Contudo, considerando o predomínio feminino em quase todas as áreas, nos tempos vigentes, também é possível fazer outra dedução. Como ‘preconceito’ é algo execrável, quem lexicologicamente é o seu detentor, boa gente não pode ser. Pode-se então deduzir que as mentes radicais, intolerantes, irascíveis são as masculinas, pois ao gênero masculino pertence o ‘preconceito’. É um viés a ser contemplado em futuras reflexões.
Isso posto em questões lexicológicas, passemos ao terreno prático.
Hoje temos como intoleráveis, sendo até definidos como crimes inafiançáveis, a utilização de termos como “crioulo”, “negão”, “amarelo”, “china”, “botocudo”, “selvagem”, sempre que se referirem a pessoas de etnias correspondentes ao “negro”, “afrodescendente”, “oriental”, “índio”. Poderia aumentar muito essa lista, mas só esses nos bastam. Afinal, minha intenção é refletir porque até hoje não ouvi falar que chamar alguém de “branquelo”, “descorado”, “ricota”, “ruivo(a)”, “louro(a)”, para lusodescendentes, nórdicosdescendentes, etc. tivesse levado alguém à cadeia, por ser igualmente crime grave. Aliás, para esses, confesso não saber a nomenclatura politicamente correta. Talvez devesse dizer: “Ô branco!” Mas isso me parece tão estranho...
Na área da sexualidade então, as coisas ficam mais complicadas. Quem utilizar tabuísmos como ‘bicha’, ‘veado’, etc. comete ofensa grave e transgressão legal. Mas dizer “gay”, que é uma palavra inglesa que significa ‘alegre, jovial, festivo’, expressões que se aplicam a qualquer pessoa, é politicamente correto. Homossexual, heterossexual, transexual, bissexual, etc. são termos lexicologicamente corretos, porém demasiadamente complexos para o uso quotidiano.
Girando em torno dessa variedade de expressões, cada pessoa define quem ele acha preconceituoso ou não. Na realidade, vale mais a maneira como se fala, do que a expressão que se usa. O problema é como a pessoa chamada recebe esse ou aquele epiteto!
Por isso, e para não me estender em demasia, deixando que os leitores tirem as suas próprias conclusões, concordando ou discordando, encerro dizendo que meu objetivo foi buscar desconstruir a ‘preconceitofobia’ disseminada entre as pessoas, lembrando que na maioria das vezes as atitudes e as críticas ditas preconceituosas são apenas reações naturais às verdadeiras agressões sociais perpetradas por certos indivíduos que, no descompasso de suas emoções, exageram ou extrapolam em suas atitudes peculiares e exóticas.

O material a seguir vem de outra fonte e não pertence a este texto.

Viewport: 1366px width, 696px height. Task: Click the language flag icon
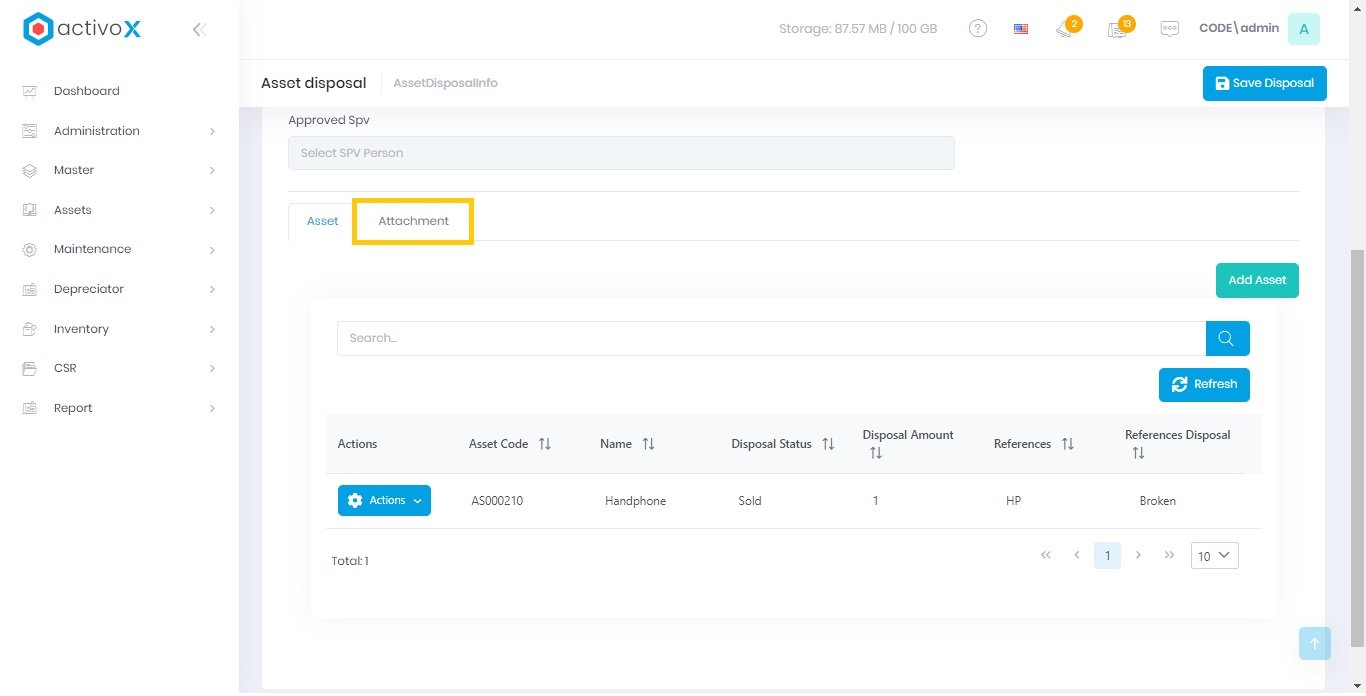1021,29
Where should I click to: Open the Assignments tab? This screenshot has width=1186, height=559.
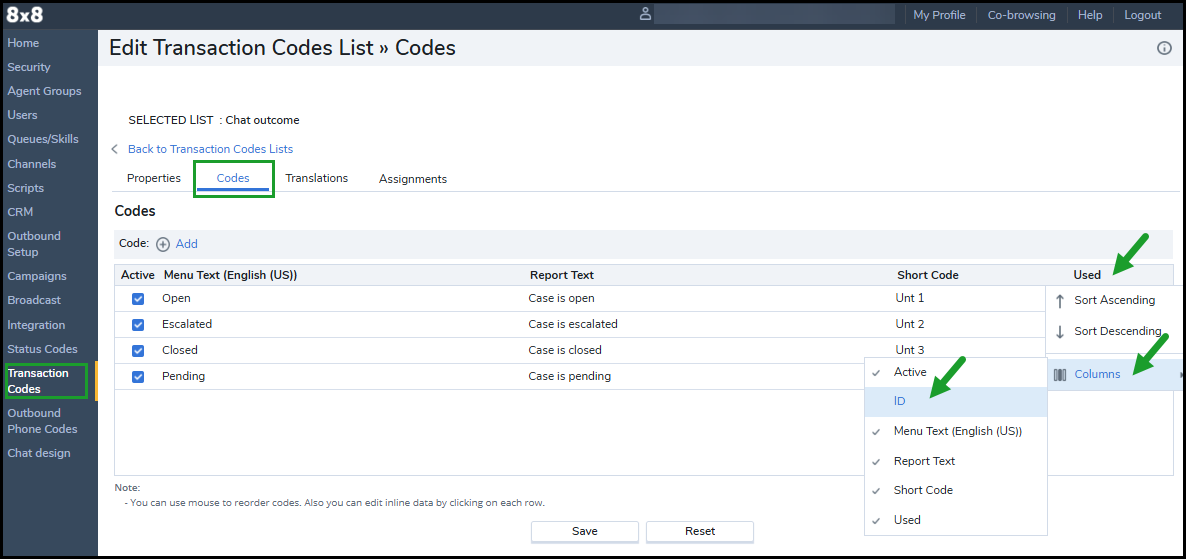tap(412, 180)
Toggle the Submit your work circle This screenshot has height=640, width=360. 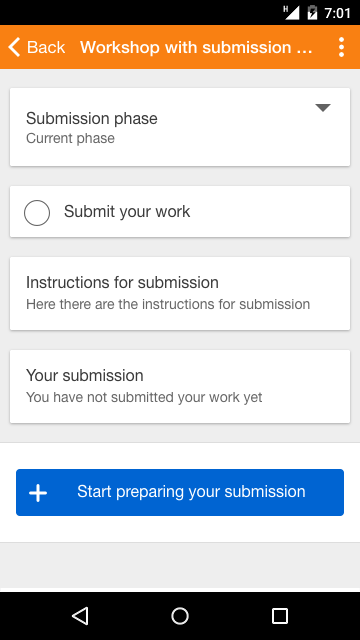37,213
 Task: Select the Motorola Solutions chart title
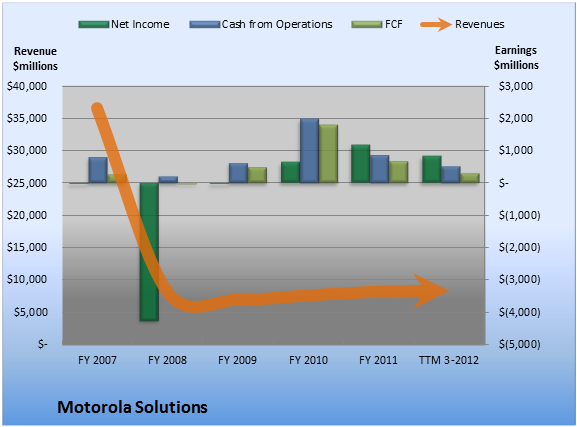pyautogui.click(x=132, y=407)
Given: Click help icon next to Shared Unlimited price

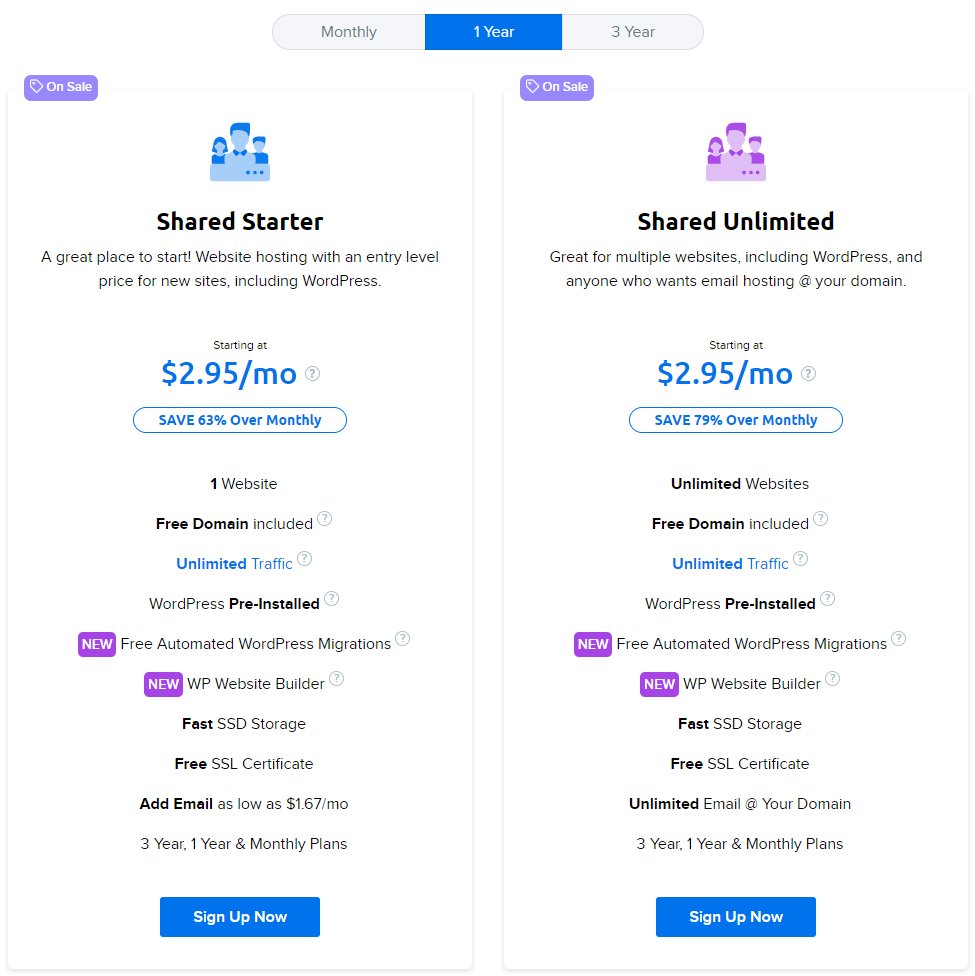Looking at the screenshot, I should pyautogui.click(x=808, y=373).
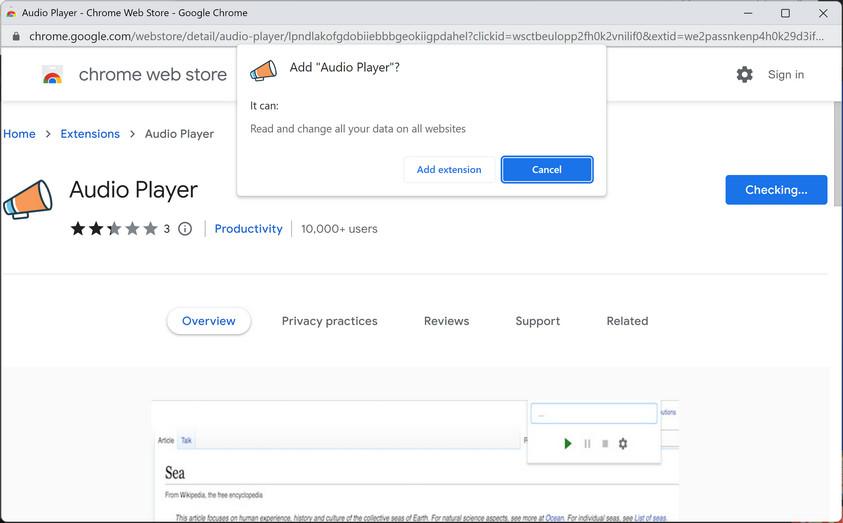The width and height of the screenshot is (843, 523).
Task: Open the Reviews tab
Action: [446, 321]
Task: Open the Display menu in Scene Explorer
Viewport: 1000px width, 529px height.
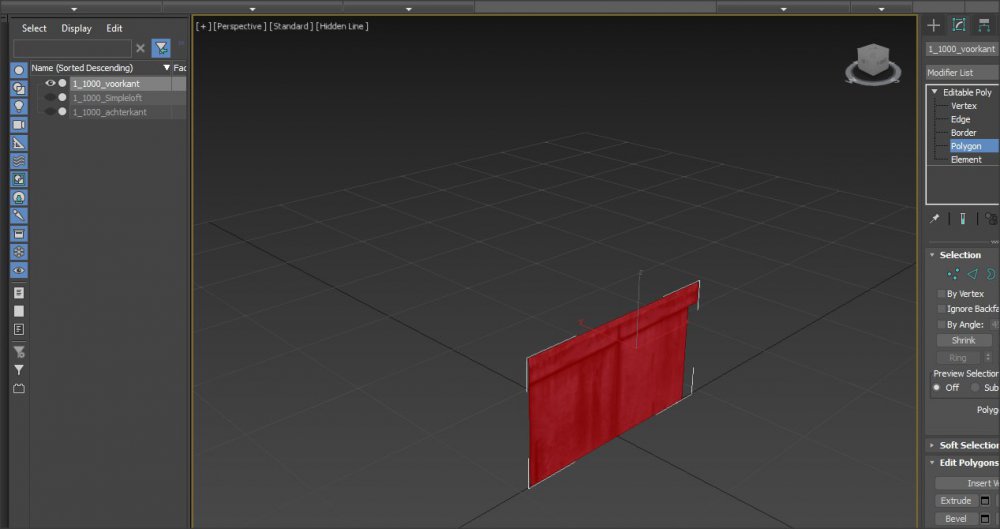Action: tap(76, 28)
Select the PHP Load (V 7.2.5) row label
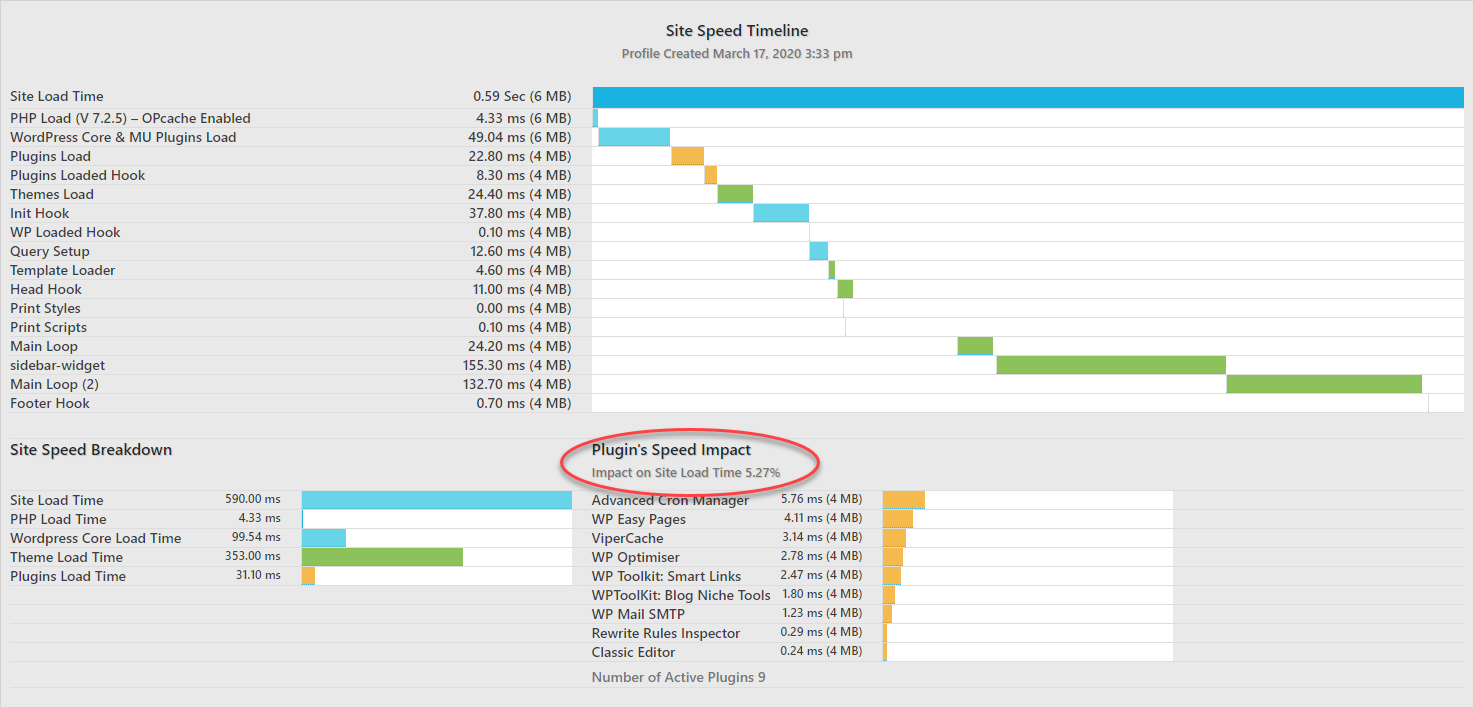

Pessoas que desrespeitam as normas de comportamento social, como os vândalos utilizam justas manifestações populares para externar suas frustrações, sua violência reprimida, seu ódio à sociedade, quebrando e destruindo propriedades públicas e particulares. Há que se separar o joio do trigo.
Uma sociedade sem regras, sem limites e sem respeito mútuo, com certeza é uma sociedade decadente e fadada ao caos. E contra isso, não há preconceitos para impedir acontecer.
*Evaldo D´Assumpção é médico e escritor.